Aku terdiam sejenak, menghela nafasku panjang, “terima kasih telah menemaniku siang ini. Kau memang orang yang baik” jawabku sambil tersenyum kepadanya. membuatku semakin tak tahan dengan airmataku yang sebentar lagi akan keluar.

Tama hanya tertawa kecil “tidak perlu khawatir. Aku kan telah berhutang budi kepadamu ketika itu”

“ tidak perlu membahas soal itu lagi, Ma. Aku juga menganggapnya santai saja “ ujarku sambil tertawa kecil. Iapun begitu, “aku harus pulang. Sampai bertemu lainkali” akupun keluar dari mobilnya. 

Dan iapun berjalan pelan meninggalkanku, seakan aku tidak ingin ia pergi jauh dariku. Aku ingin dia kembali untukku.

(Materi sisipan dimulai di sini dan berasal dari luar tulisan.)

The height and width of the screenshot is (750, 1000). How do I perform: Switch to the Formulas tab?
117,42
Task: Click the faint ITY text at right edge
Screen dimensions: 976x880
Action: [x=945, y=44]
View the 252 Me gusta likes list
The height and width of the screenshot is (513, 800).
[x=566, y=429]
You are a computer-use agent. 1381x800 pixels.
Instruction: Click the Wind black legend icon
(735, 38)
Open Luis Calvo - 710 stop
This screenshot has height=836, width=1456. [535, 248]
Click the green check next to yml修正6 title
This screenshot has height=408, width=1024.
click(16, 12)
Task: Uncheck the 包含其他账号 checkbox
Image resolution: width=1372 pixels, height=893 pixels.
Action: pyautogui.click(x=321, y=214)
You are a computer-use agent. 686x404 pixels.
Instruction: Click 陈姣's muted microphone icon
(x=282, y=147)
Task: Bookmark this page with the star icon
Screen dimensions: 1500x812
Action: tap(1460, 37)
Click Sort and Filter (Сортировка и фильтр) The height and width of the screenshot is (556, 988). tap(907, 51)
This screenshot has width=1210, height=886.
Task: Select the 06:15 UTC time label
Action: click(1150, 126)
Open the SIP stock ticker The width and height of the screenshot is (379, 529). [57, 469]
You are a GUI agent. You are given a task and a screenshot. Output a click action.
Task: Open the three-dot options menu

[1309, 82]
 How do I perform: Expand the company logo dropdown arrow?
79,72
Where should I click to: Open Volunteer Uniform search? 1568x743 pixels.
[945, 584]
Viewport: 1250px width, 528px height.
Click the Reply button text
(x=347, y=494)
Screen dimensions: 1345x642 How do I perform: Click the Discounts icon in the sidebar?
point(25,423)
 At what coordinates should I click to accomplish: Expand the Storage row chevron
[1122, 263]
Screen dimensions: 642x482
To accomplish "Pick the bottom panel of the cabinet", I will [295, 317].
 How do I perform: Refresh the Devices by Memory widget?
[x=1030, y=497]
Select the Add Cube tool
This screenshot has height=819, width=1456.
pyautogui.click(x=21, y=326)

     Akupun kembali berjalan. Jaraknya memang sudah dekat dari rumah nenekku. Namun masih terasa jauh bagiku. Dan airmataku pun telah lelah untuk bersembunyi di balik kantung mataku. Yang pada akhirnya, air bening itu jatuh perlahan, namun semakin lama deras dan banyak. Hingga aku tidak bisa menghitung mereka satu-satu.

     Padahal rencana awal aku ingin menangis di dalam kamarku. Namun nyatanya tidak. Aku berjalan di trotoar komplek sendirian, begitupun hingga aku masuk ke dalam rumah nenekku. Aku berusaha mengumpat agar aku tidak ketahuan oleh nenek dan kakekku yang berada di dalam rumah.

     Aku segera membanting tubuhku ke atas tempat tidur begitu aku tiba di dalam kamarku. Aku menangis tak karuan, berusaha menahan amarah namun nyatanya aku tidak bisa menahannya. Aku tidak dapat bertanya banyak tentangnya.

apakah kau tahu Tama? Aku sudah menunggumu lebih dari 4 tahun. Aku juga bingung bagaimana perasaanku denganmu. Sebenarnya perasaan apa yang benar-benar ada di dalam hatiku untukmu? Perasaan sebagai seorang sahabatkah atau ada secuil perasaan ‘lainkah’ yang membuatku seperti ini terhadapmu? Dan kini, kau hadir kembali.